Brambles shares dive on big spending plans
Brambles shares fell 12 per cent after the pallets company unveiled a massive spending plan to modernise its business and pivot to the digital world.
Shares in logistics company Brambles, best known for its hundreds of millions of wooden pallets that pack and send products around the world, had their worst day in 18 months when its earnings outlook disappointed investors who smacked down the stock by 12 per cent.
Brambles fell as much as 12 per cent on Tuesday following the first day of a two-day strategy briefing to a new three month low of $10.79, before closing down $1.02, or 8.3 per cent, at $11.24. It was the lowest close for the stock since July and its worst one-day fall since March 2020.
Investors looked to have been spooked by the elevated operational expenditure and capital expenditure coming down the pipeline as Brambles pivoted to a digital future which would modernise its old-fashioned pallets business.

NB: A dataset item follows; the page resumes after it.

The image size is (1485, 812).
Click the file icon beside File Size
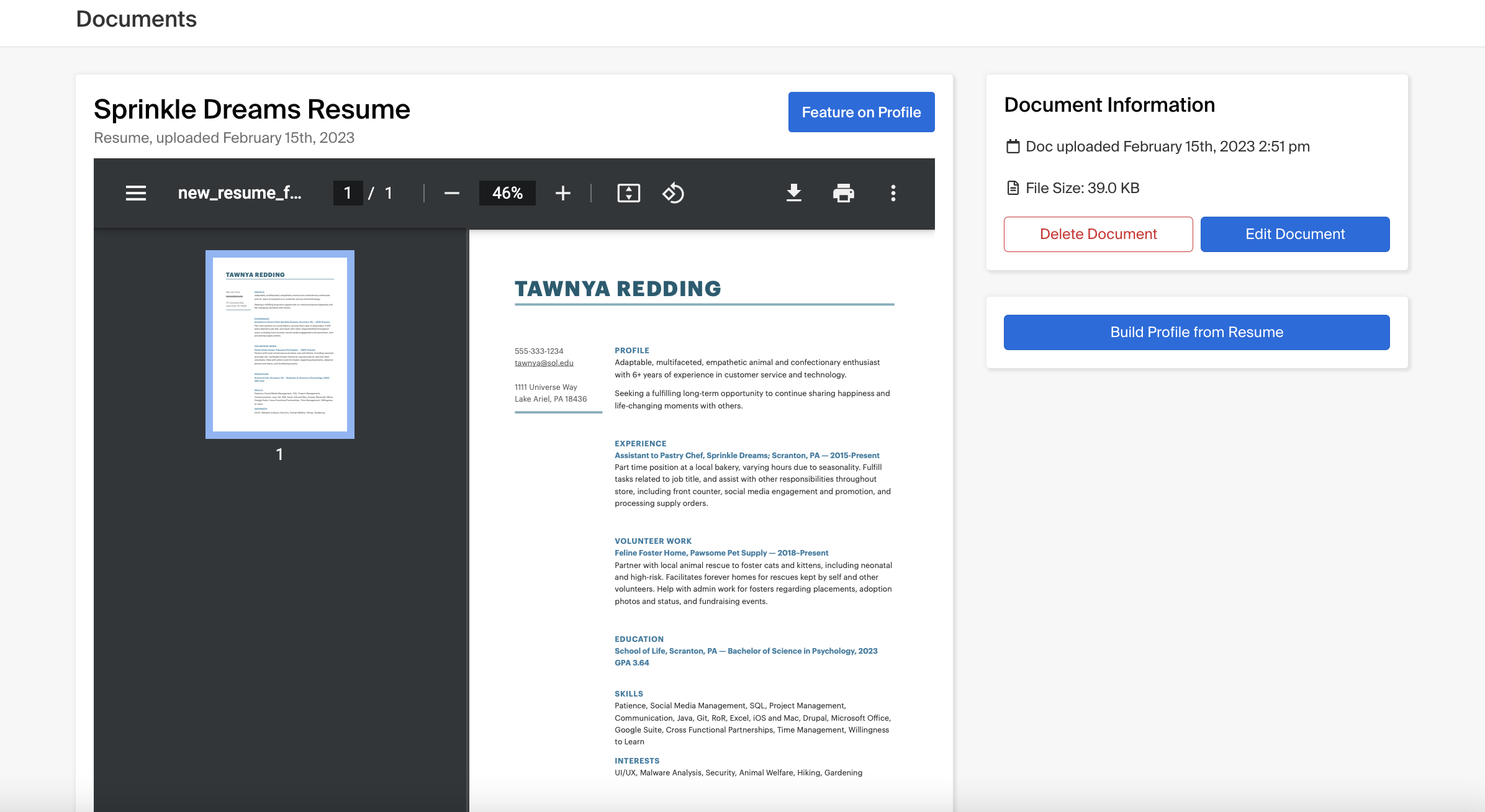[x=1013, y=188]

At the strategy day Brambles chief executive Graham Chipchase announced a number of transformation and strategic initiatives across digital, supply chain and short-term investments.
Planned capital expenditure for these investments is slated for $US295m in fiscal 2022-2023, with an additional investment of $US330m in 2024-25. Transformation expenditure is expected to total $US90m in each of fiscal 2022 and 2023.
This would hopefully grow earnings in the future, Brambles promised, but at the cost of short term profitability.
Brambles is now guiding to 5-7 per cent constant currency revenue growth and 1-2 per cent underlying profit growth, which is an almost 50 per cent retreat from analyst expectations for the profitability of the group, according to analysts.
Shares sank on the update and spending plans.
Citi analyst Samuel Seow said ultimately investors knew the correct way to allocate capital is for the long term.
“With management flagging a fiscal 2022 investment year, there’s always the potential to shake out short term capital with near term downgrades. However, the shape of the accelerating investment spend suggests a fairly large opportunity should the company deliver.
“Looking forward Brambles could be a structurally better business, through better asset efficiency and better pricing outcomes, so early signs of returns materialising in Brambles digital will be key.”